Les nouveaux matériaux mobilisables sont aujourd’hui nombreux : composants à structure changeante (verres thermo-chromatiques, ciments détecteurs de corrosion), matériaux piézoélectriques, issus de l’économie circulaire, biosourcés, ou encore inspirés du biomimétisme (béton auto-cicatrisant, surfaces autonettoyantes), etc. Autant d’alliés potentiels sur lesquels travaille aujourd’hui de très nombreuses deeptech, à des stades plus ou moins avancés de développement.
Ressources d’origine naturelle
Les recherches sur ces futurs matériaux de construction reposent en grande partie sur l’exploration de ressources d’origine naturelle comme les minéraux, le bois, le bambou ou le mycélium.
La startup britannique Mykor, finaliste du Hello Tomorrow Global Challenge 2022 dans la catégorie «Construction et infrastructures durables», a ainsi développé une technologie – aujourd’hui en instance de brevet – de fabrication d’isolants composés à partir de ressources diverses : résidus de biomasse issus de l’industrie du papier, mycélium ou encore chimie verte. «Le carbone opérationnel, c’est à dire émis en phase d’exploitation des bâtiments, peut être réduit de manière significative (jusqu’à 80 %) grâce à une isolation efficace des structures», a expliqué Valentina Dipietro, co-fondatrice et CEO de Mykor.

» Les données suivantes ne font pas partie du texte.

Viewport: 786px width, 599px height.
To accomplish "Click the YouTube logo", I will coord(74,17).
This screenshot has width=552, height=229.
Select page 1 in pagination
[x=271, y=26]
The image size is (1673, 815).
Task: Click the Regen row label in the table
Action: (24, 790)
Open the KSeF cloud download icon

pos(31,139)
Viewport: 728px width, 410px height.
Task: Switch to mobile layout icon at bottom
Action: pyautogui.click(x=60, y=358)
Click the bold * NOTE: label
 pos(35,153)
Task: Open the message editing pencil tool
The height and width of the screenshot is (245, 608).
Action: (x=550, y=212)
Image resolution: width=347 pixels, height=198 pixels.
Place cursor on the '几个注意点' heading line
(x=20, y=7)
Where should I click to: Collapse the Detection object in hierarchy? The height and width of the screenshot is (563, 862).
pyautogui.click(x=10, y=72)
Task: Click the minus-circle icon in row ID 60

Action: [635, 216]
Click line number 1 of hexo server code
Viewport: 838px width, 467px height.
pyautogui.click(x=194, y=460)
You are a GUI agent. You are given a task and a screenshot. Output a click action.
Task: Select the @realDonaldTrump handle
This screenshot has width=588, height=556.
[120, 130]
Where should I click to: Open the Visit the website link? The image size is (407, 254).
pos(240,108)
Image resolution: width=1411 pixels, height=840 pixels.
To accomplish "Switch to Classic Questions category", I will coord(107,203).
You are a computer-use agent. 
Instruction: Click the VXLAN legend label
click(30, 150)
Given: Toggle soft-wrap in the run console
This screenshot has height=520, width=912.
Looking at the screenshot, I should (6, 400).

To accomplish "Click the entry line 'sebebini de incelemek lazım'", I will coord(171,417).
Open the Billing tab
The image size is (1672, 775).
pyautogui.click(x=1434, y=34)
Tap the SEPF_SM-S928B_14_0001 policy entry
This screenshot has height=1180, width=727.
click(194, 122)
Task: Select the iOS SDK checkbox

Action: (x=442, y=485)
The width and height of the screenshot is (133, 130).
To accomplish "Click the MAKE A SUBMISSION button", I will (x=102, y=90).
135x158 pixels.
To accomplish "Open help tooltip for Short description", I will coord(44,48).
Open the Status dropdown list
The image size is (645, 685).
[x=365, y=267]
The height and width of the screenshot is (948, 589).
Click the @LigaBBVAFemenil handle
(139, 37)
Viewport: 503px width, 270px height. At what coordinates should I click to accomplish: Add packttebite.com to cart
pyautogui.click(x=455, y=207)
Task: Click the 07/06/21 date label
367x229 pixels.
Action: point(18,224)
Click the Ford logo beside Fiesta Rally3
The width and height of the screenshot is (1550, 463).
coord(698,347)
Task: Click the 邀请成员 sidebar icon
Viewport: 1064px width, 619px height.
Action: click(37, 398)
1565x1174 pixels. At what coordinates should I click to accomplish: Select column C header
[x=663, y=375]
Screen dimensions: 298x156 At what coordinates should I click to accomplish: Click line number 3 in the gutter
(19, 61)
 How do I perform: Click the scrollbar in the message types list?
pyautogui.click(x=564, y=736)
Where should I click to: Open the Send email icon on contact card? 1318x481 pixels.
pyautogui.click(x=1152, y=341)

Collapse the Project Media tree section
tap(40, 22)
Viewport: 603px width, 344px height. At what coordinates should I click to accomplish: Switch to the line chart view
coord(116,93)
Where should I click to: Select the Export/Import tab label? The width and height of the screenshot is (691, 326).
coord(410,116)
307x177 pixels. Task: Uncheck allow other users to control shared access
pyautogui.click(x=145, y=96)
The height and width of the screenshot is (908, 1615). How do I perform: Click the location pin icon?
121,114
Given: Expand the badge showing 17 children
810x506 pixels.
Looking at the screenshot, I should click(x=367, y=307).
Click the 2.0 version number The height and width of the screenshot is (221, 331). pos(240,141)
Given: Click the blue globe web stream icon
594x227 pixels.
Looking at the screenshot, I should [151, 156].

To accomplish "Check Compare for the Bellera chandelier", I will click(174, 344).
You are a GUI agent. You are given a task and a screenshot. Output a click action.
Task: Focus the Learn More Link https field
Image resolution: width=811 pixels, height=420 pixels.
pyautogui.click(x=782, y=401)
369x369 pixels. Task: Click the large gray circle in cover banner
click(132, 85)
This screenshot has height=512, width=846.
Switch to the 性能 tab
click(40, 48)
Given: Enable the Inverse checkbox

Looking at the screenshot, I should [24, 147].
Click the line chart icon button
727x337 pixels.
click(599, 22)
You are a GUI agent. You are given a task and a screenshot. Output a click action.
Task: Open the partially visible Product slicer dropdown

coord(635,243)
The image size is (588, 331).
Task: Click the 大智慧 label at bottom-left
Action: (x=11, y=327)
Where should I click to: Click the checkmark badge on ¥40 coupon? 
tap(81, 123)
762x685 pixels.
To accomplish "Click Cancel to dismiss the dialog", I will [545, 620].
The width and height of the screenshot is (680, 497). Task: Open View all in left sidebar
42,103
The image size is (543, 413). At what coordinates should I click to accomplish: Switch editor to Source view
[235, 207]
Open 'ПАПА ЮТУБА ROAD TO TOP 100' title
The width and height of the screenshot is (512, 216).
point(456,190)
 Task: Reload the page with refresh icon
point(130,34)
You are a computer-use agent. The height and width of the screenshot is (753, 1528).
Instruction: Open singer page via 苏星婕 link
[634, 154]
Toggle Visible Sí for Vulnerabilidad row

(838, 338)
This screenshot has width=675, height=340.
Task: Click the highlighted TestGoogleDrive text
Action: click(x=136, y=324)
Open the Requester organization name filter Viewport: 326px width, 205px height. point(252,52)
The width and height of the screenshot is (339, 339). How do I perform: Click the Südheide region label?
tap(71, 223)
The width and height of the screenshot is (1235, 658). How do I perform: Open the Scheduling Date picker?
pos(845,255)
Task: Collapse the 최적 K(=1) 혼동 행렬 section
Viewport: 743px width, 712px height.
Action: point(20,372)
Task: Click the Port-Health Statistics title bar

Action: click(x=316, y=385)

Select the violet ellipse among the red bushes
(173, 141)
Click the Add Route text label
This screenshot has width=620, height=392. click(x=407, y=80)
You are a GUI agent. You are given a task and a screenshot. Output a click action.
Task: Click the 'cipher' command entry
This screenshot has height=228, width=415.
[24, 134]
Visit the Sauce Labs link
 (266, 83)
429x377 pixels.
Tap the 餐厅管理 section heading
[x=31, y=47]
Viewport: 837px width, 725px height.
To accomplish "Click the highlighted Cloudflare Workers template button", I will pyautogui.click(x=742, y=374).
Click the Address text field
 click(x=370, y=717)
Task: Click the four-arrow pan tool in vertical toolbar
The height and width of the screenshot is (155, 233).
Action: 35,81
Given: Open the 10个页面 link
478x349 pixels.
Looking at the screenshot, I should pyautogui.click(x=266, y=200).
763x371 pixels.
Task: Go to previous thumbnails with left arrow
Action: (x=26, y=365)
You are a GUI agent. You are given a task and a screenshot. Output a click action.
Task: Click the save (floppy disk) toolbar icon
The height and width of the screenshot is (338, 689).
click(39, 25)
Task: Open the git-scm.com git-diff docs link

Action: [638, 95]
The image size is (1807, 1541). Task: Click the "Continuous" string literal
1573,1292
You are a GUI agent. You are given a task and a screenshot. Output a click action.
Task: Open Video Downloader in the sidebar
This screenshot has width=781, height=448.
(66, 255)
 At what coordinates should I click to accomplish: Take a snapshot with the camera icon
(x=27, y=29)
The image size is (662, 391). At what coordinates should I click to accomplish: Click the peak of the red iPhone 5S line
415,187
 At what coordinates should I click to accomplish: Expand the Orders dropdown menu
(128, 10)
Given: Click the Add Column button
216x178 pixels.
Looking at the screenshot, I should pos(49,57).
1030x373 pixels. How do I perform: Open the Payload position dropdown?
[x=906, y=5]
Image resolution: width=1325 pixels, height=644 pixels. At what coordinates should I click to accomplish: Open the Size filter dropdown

Autre matériau, autre technologie, autre startup : Woodoo, deeptech française créée en 2017 et primée à de très nombreuses reprises, fabrique à partir du bois un matériau hybride capable de remplacer le verre, l’acier ou le béton. «Le bois se compose de cellulose et de lignine. Nous enlevons sélectivement la lignine, macro-molécule appréciée des insectes et qui se dégrade avec l’air et l’humidité, pour la remplacer par des résines synthétisées et recyclées», a argumenté Timothée Boitouzet, fondateur et président-directeur général.
Quant à la société Bloomineral, actuellement incubée par Marble, elle a choisi de miser sur la biominéralisation pour décarboner le ciment. «L’idée est d’utiliser des organismes naturels, présents dans l’eau de mer, qui vont caper le CO2 et le convertir en minéral et en matière organique», a expliqué Caroline Thaler, CEO de la deeptech.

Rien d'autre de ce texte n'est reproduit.